After reading this article you will learn about:- 1. Meaning of Working Capital 2. Classification of Working Capital 3. Factors.

Meaning of Working Capital:

Working capital is that part of capital which is required to meet the day to day needs in running the business. It is required for the purchase of raw material, meeting the day to day expenses such as salaries, rent, stationary etc. Some capital is also required to keep the stock of partly finished products, some cash is also required for emergency work.

Working capital generally involves the use of short-term funds in business and is regularly converted to cash. Materials are changed into finished products, products are sold out to realise cash and the cash is utilised in purchasing the material etc. Thus, this working capital is also known as revolving or circulating capital.

At any time, working capital can be calculated by deducting current liabilities from working assets of the concern as shown in the following equation:


Working assets – Current liabilities = Working capital.

Working capital is required to meet the following important items:

i. Purchase of raw material and supplies and their storage costs.

ii. Payment of wages.


iii. Maintenance costs.

iv. Advertisement and selling expenses.

v. Transportation costs.

Expenditure on production during time lag between sale of products and receipt of their payment, and also during production cycle,

Classification of Working Capital:


Working capital can be classified in following two heads:

1. Regular or Permanent or Fixed Working Capital:

Working capital invested in start­ing the circulation of current assets and keeping it moving is permanently locked up. For ex­ample, every manufacturing concern has to maintain a minimum stock of raw materials for works in progress, finished products, loose tools and equipment’s etc. It also requires money for the payment of wages throughout the year.
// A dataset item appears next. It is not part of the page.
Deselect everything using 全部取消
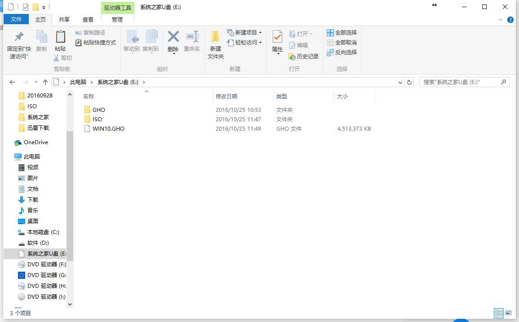 pos(342,43)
2. Seasonal Variable or Special Working Capital:


Requirement of working capital var­ies with the seasonal changes in many industries. Additional working capital may also be re­quired on account of certain abnormal conditions. For example, for strikes, lockout and to face cut-throat competitions, additional capital is required. Similarly, special advertisement campaigns or execution of special orders of the government will have to be financed by additional working capital.

Factors Affecting Working Capital:

It is very difficult to determine the amount of working capital required, as there is no formula for calculating it. Working capital requirement depends upon several factors.
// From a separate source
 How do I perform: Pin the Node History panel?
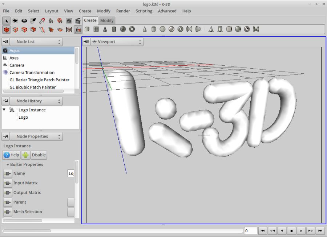[5, 101]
Follow­ing are some of the factors which should be considered while determining the working capital:

i. Length of period of manufacture.


ii. Turnover of working capital.

iii. Term of purchase and sales.

iv. Nature and volume of business.

v. Business cycle (seasonal variations in business).


vi. Converting working assets into cash.

1. Length of Period of Manufacture:

Volume of output and the average length of the period of manufacture is important in determining how much working capital a company will need. A factory manufacturing a product requiring a long period of manufacture, will need large amount of money for the large amount of raw material, salary for labour and other incidental expenses and has to wait for a long period till the finished product is ready for sale.

Thus large amount of capital is tied up in the process of manufacture. Ship-building is an example of it, as manufacture of a ship requires 3 to 4 years hence the raw material, wages to the labour and other expenses for such a long time have to be borne by the manufacturers. In the meantime, there is risk of getting the prices down.


2. Turnover of Working Capital:

‘Turnover’ is the ratio of annual gross sales to average working assets. Thus, this figure shows how many times the amount invested in working assets have been traded.

The ratio is more when demand is more and products are sold quickly e.g., a retail store deals with a product which has great demand and which can be sold almost as quickly as it is stocked, will have large gross sales and investment in stock will be small. If, on the other hand, store which deals with the products having an irregular and slow demand, the amount of working capital invested in stock will necessarily be heavy.

3. Terms of Purchase and Sales:

A firm purchasing its requirement in cash will need large working capital than that purchasing on credit (as in the latter, cash payment can be made from the money received from cash). Similarly a firm selling the product on cash will require less working capital than that of selling the product on credit.

4. Nature of the Business:


Requirement of working capital depends upon the nature of the business. There are certain business which require large amount of fixed capital and need a lesser amount of working capital like railways etc., while there are some businesses like trading companies which require little in fixed capital and large amount of working capital.

5. Business Cycles:

In most of the businesses, there are variations in prices. Manufactur­ers, psychologically, like to take advantage of it and stop the sale of their products during the low rates and sell during high rates, while they purchase the raw material during the low rates. In both the cases, large amount of money is required for working capital.

6. Converting Working Assets into Cash:

A concern having a good amount of quick or liquid working assets requires less working capital. Quick assets mean the bills receivable that mature within few days and the merchandise which is already sold or readily saleable for cash.

The current assets which require sometime to convert into cash cannot be considered as quick assets. Hence a working capital required in a concern depends upon the quick or liquid working assets. A concern having a little quick assets requires large amount of working capital and vice- versa.